Task details
Omit every picture, then return each line of the data below exactly.

Collected data entries:
=-=-=

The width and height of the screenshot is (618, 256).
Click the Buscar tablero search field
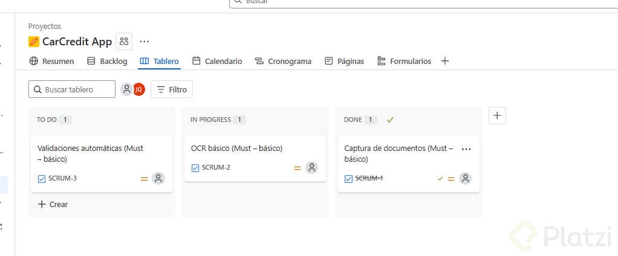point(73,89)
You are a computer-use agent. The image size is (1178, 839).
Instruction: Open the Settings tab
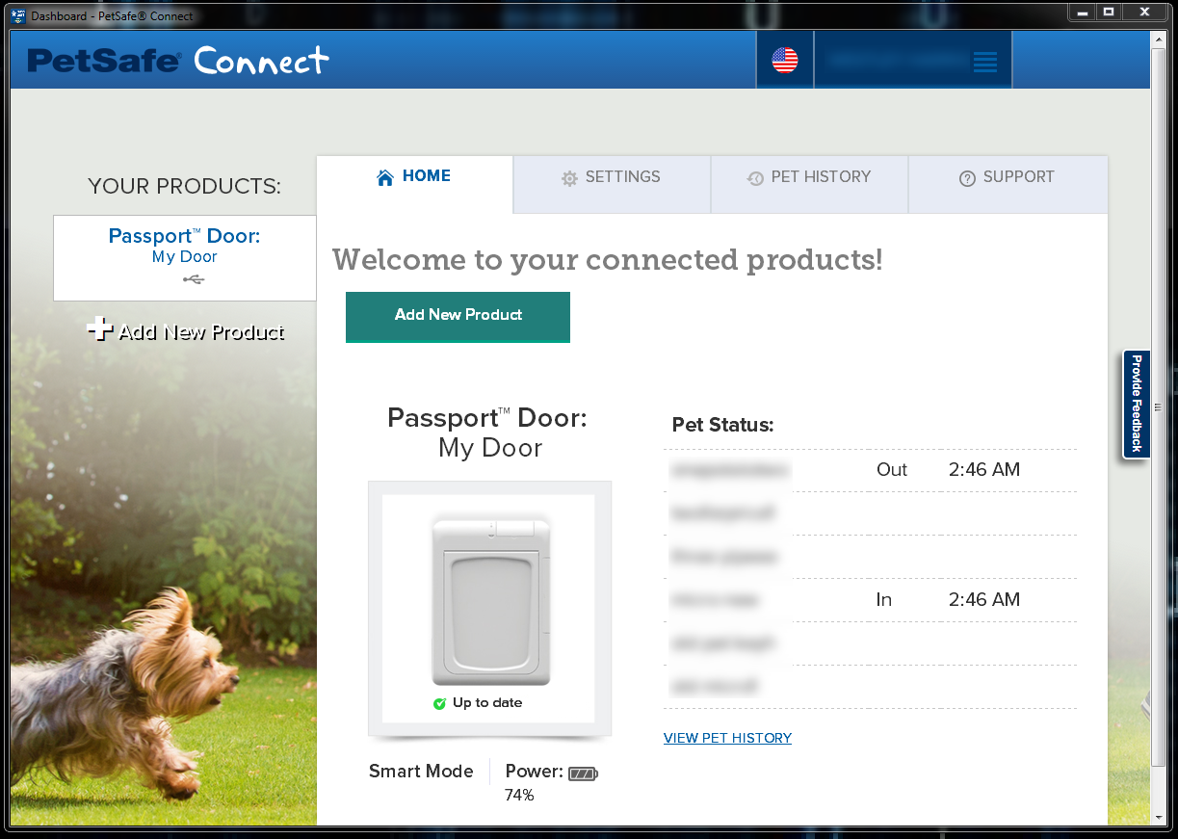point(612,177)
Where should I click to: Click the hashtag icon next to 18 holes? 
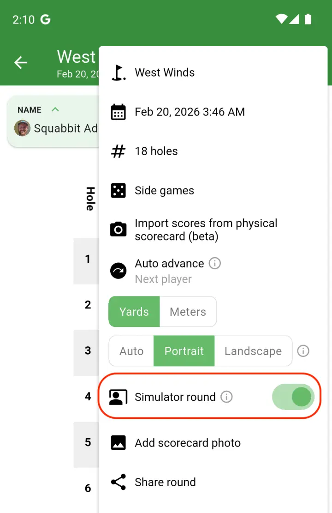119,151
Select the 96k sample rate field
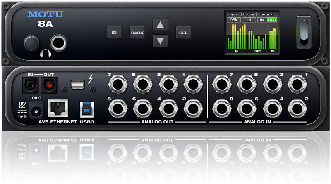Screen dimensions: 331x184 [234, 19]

=-=-=

Solution
The width and height of the screenshot is (618, 256).
Click the Buscar tablero search field
point(73,89)
You are a computer-use agent. The image size is (1178, 839).
Instruction: Open the Settings tab
point(612,177)
Where should I click to: Click the hashtag icon next to 18 holes? 
119,151
Select the 96k sample rate field
Screen dimensions: 331x184 [234, 19]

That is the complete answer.